IT IS WITH MUCH DISMAY that I watch from the sidelines as our beautiful country continues to slide deeper and deeper down the tubes.
We are being led by a leader whose approach can only be regarded as persistent “fumbling stewardship”. We continue to disregard the plight of the poor and the disadvantaged, as we respond reactively to some of the needs of the people.
The country’s primary health care facility limps along on promises of increased budgets, which never seem to bear fruit.
Similarly, our main educational institutions remain largely unfunded and the imposition of fees on the poorest of families of students attending has met with no further support from ministers, in spite of promises of available funds to deal with the crises. It gets worse day by day.
The leadership remains blinkered. The United Kingdom has 650 members of Parliament to serve a population of 65.14 million people. Their government consists of 15 Cabinet ministers. The Barbados Government has 15 Cabinet ministers, for a population of just 284 215, as at 2015.
Why on earth do we need such a large Cabinet, which drains the country of much-needed resources, to serve a small population. Consider the additional funds for ministries, the salaries, the perks foisted upon the people of Barbados to keep these ministers for one or two terms, so that they can become pensionable and [leave] at the end, leaving the country in a much poorer state.
Year after year the Prime Minister hosts receptions for repeat visitors. Such expense visited upon our exchequer is unnecessary at a time when much needed funds should be diverted to social, educational, road and infrastructure and welfare programmes.
The Public Accounts Committee and the Auditor General are treated with scant regard. We have statutory corporations which fail to file annual returns and remain unaccountable for the annual squandering of the scarce funds vested in them by the Minister of Finance.
Year after year we have the same complaints by the Auditor General. Funds remain unaccounted for; expenditure is vague and unexplained, and “lost” in the system. The audit trail is blurred repeatedly and no one is brought to book.

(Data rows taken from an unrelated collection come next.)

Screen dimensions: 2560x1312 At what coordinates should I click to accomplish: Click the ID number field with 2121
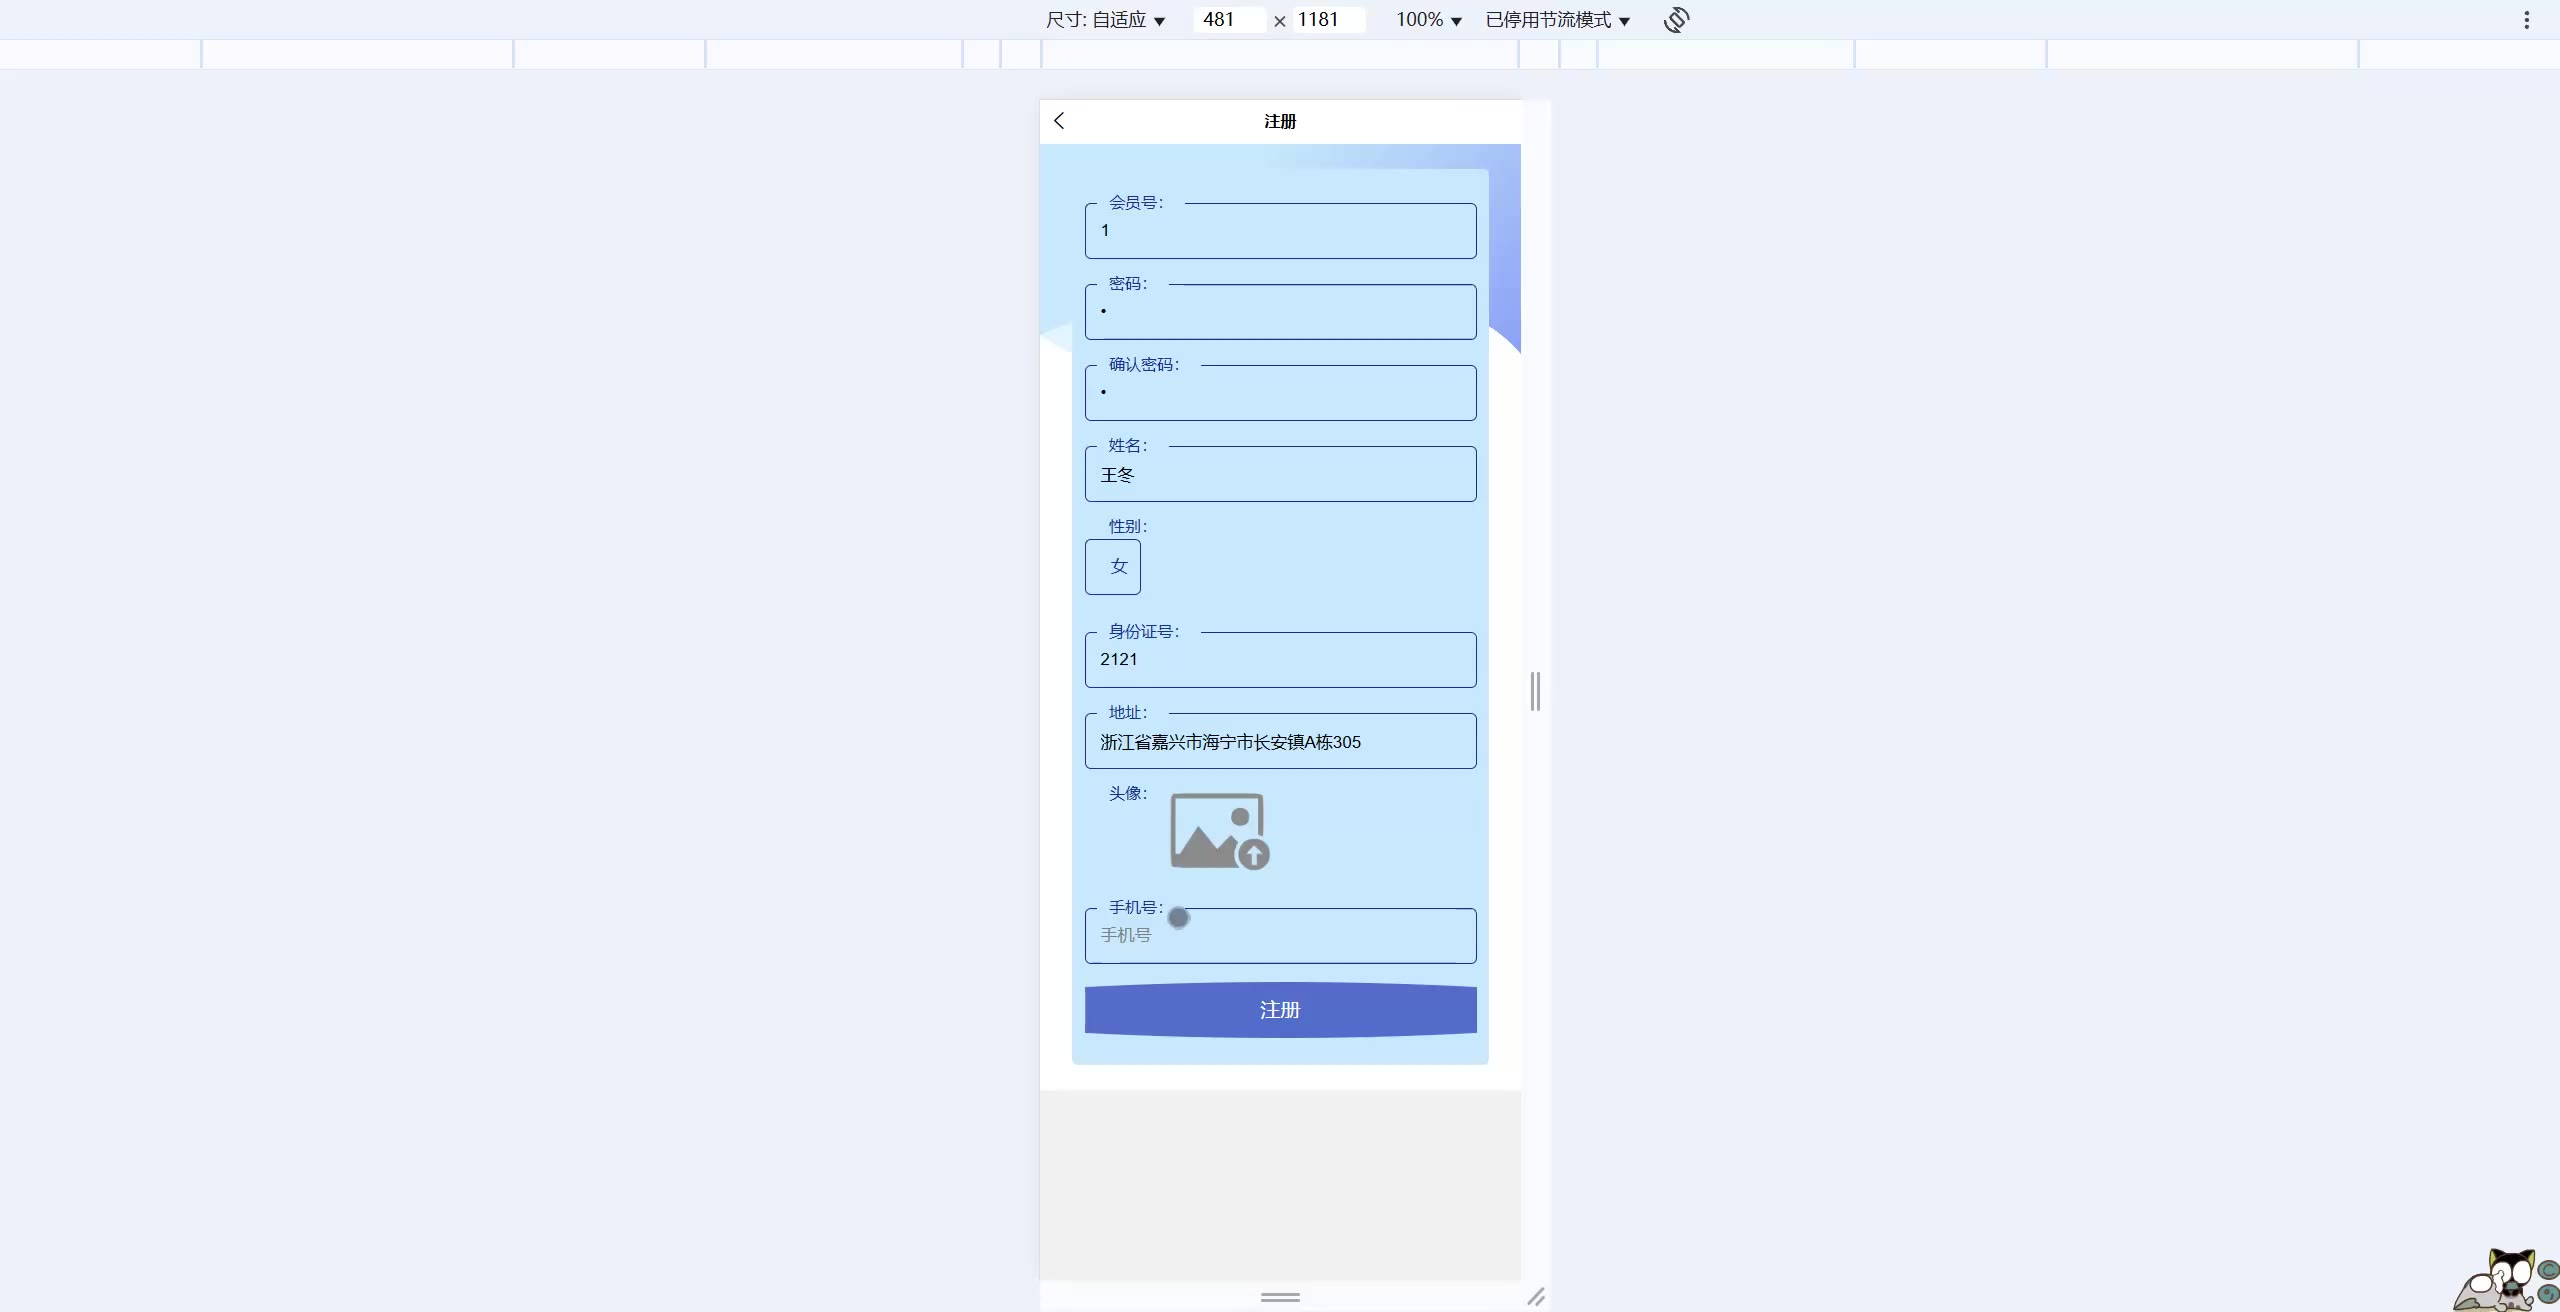1280,660
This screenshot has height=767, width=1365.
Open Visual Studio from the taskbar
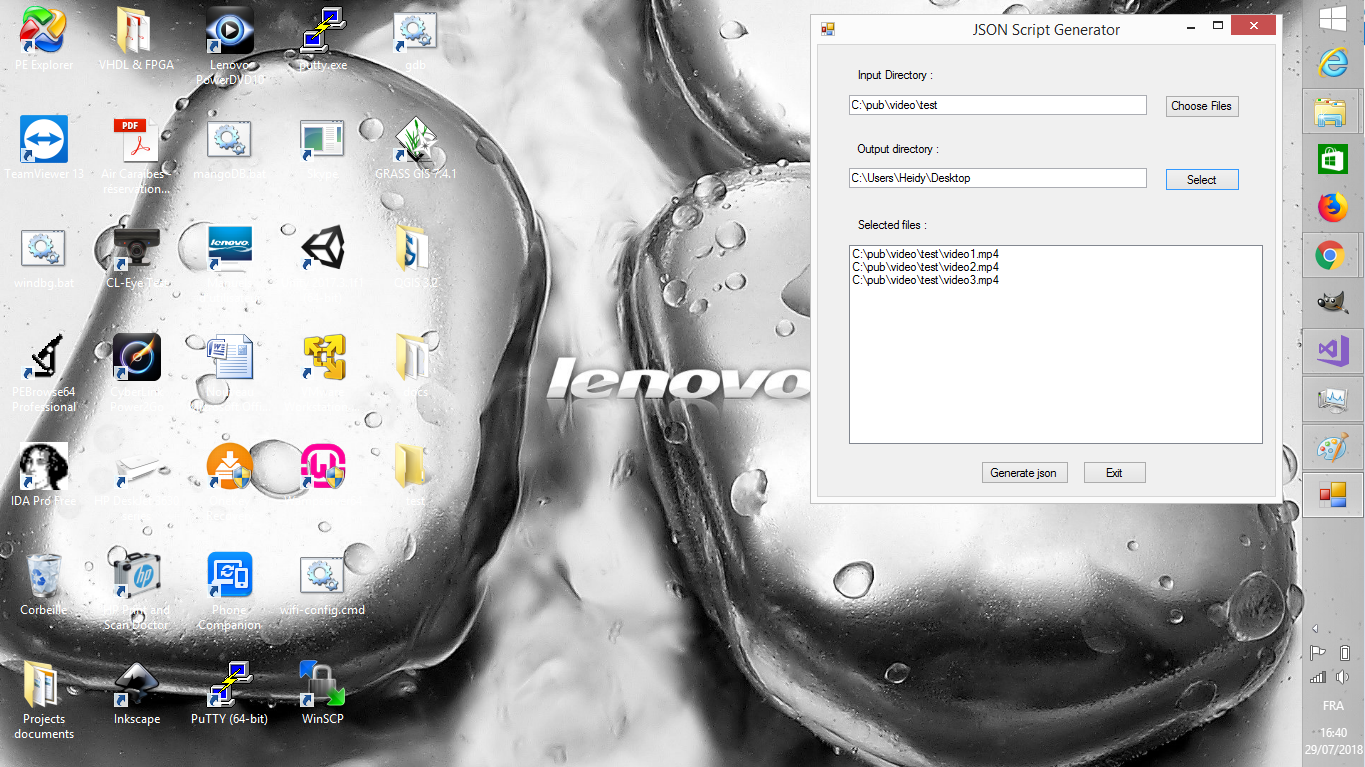click(1332, 351)
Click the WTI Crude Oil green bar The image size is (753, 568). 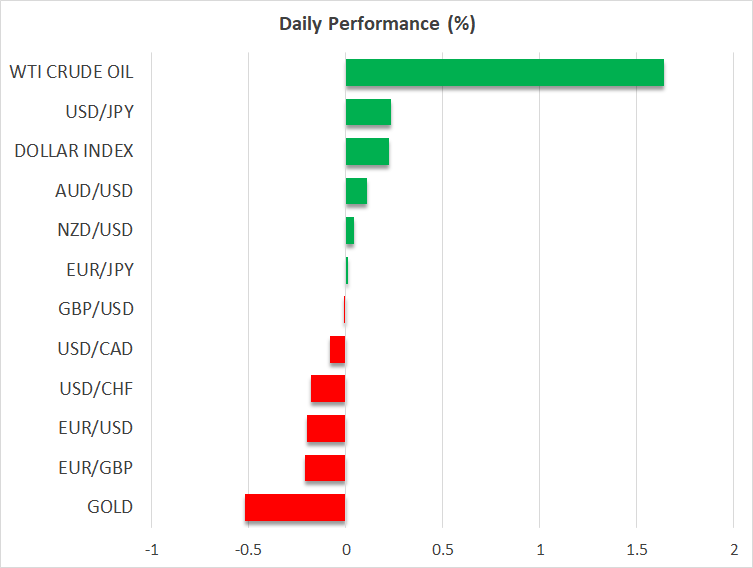504,73

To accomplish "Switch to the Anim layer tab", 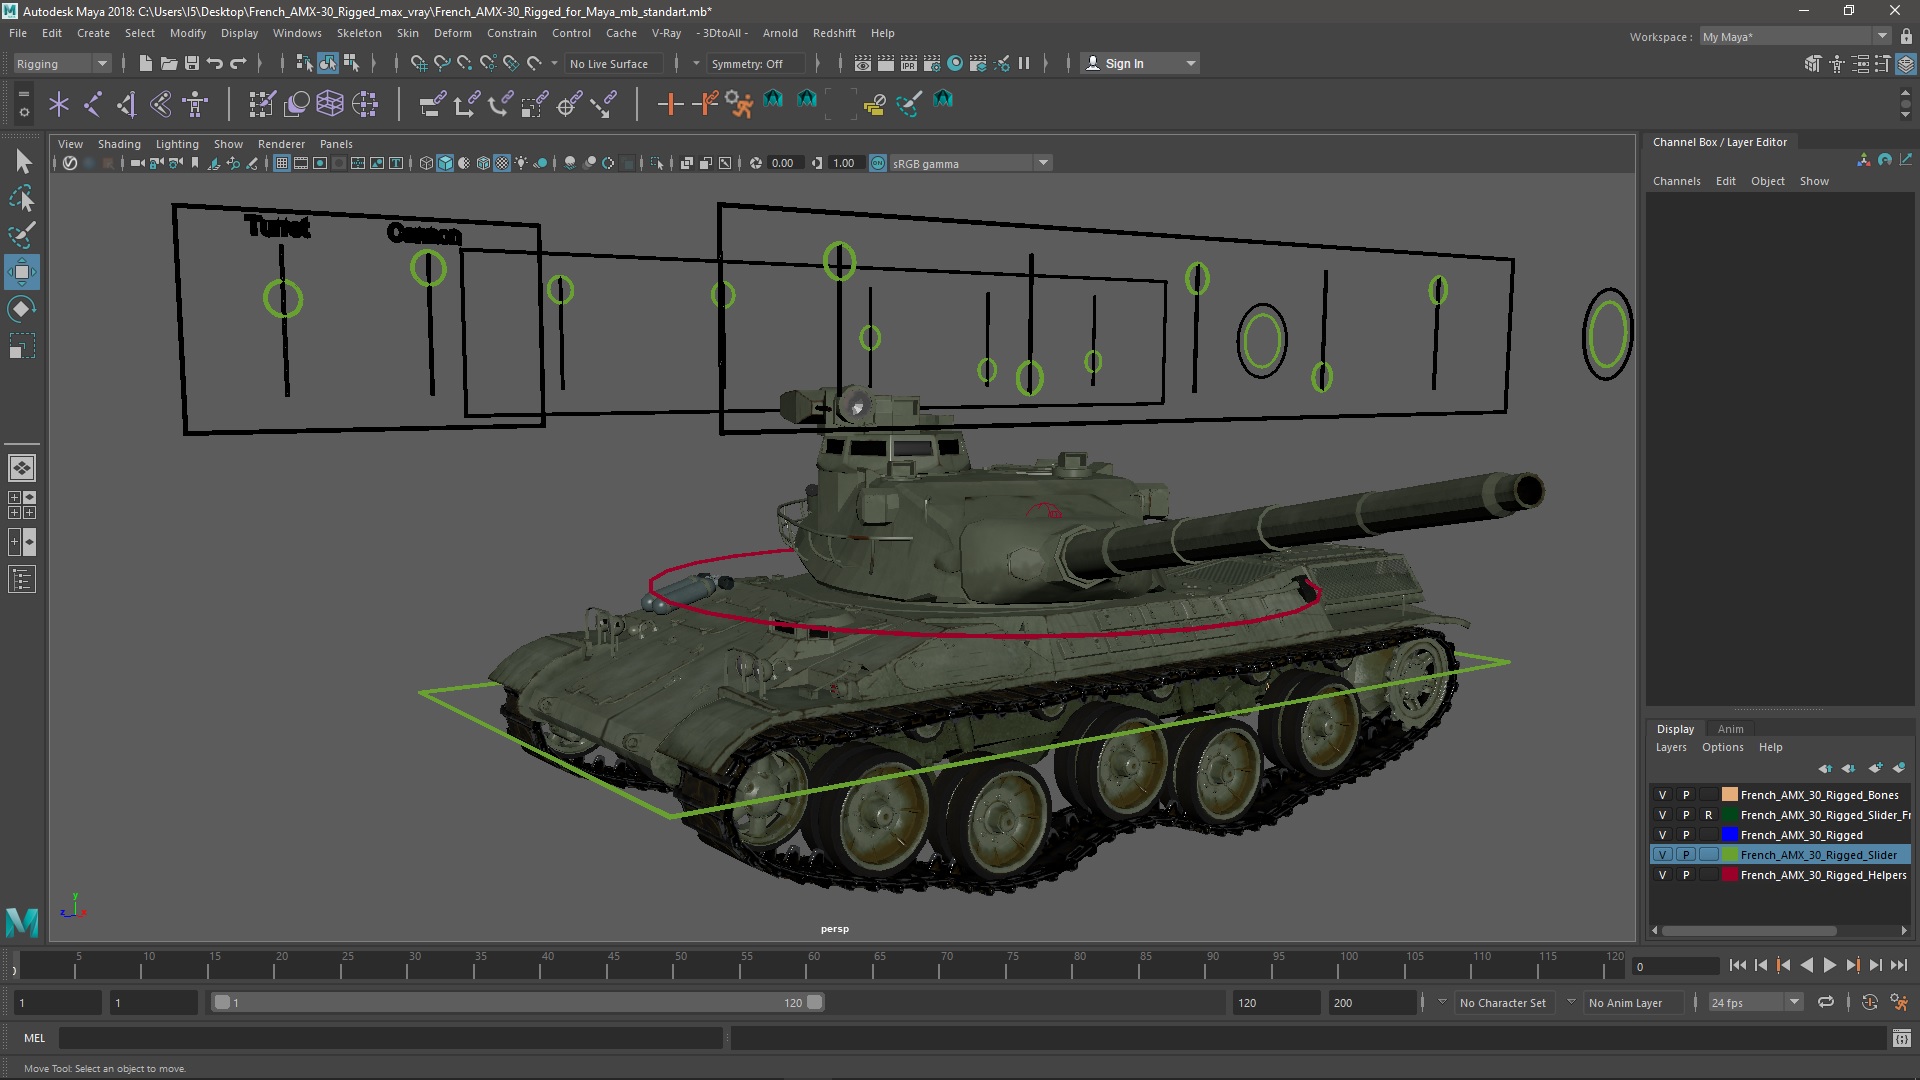I will click(x=1730, y=729).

Where are the Prime Minister and Minister of Finance whilst all of these shortcomings continue to infect the economy of Barbados and drain the public purse of its limited resources? No one takes responsibility. We are not a banana republic; we are a so-called stable economy and democracy. I have my doubts.
Several of the statutory corporations should be revisited without much more hesitation. Forget about familial ties, political patronage appointments and kinships within them and let us look at the performance of the majority of these entities. At least two of them perform identical tasks and have similar modus operandi.
One of these could easily be shut down or become an amalgam of the other, thus saving the annual subvention of almost $15 million. At least one, which I have been closely involved, is nothing more than a tourism and travel bureau for its staff, especially the senior officers employed by it. It is regarded by all within as nothing more than a gravy train.
Sadly, it is unlikely that any new incoming government will make a difference. The history of politics on this island serves to remind us that it will be much more of the same.
Unless we overhaul our culture, our ability to put the people and their needs first, to focus on the development of the country, improvement of education, health, social services and infrastructure, we will end up yet again with one or more terms of ineptitude [and] poor leadership . . . .
Enough is enough. It is high time to crawl from under the era of “Fumbling Stewardship”!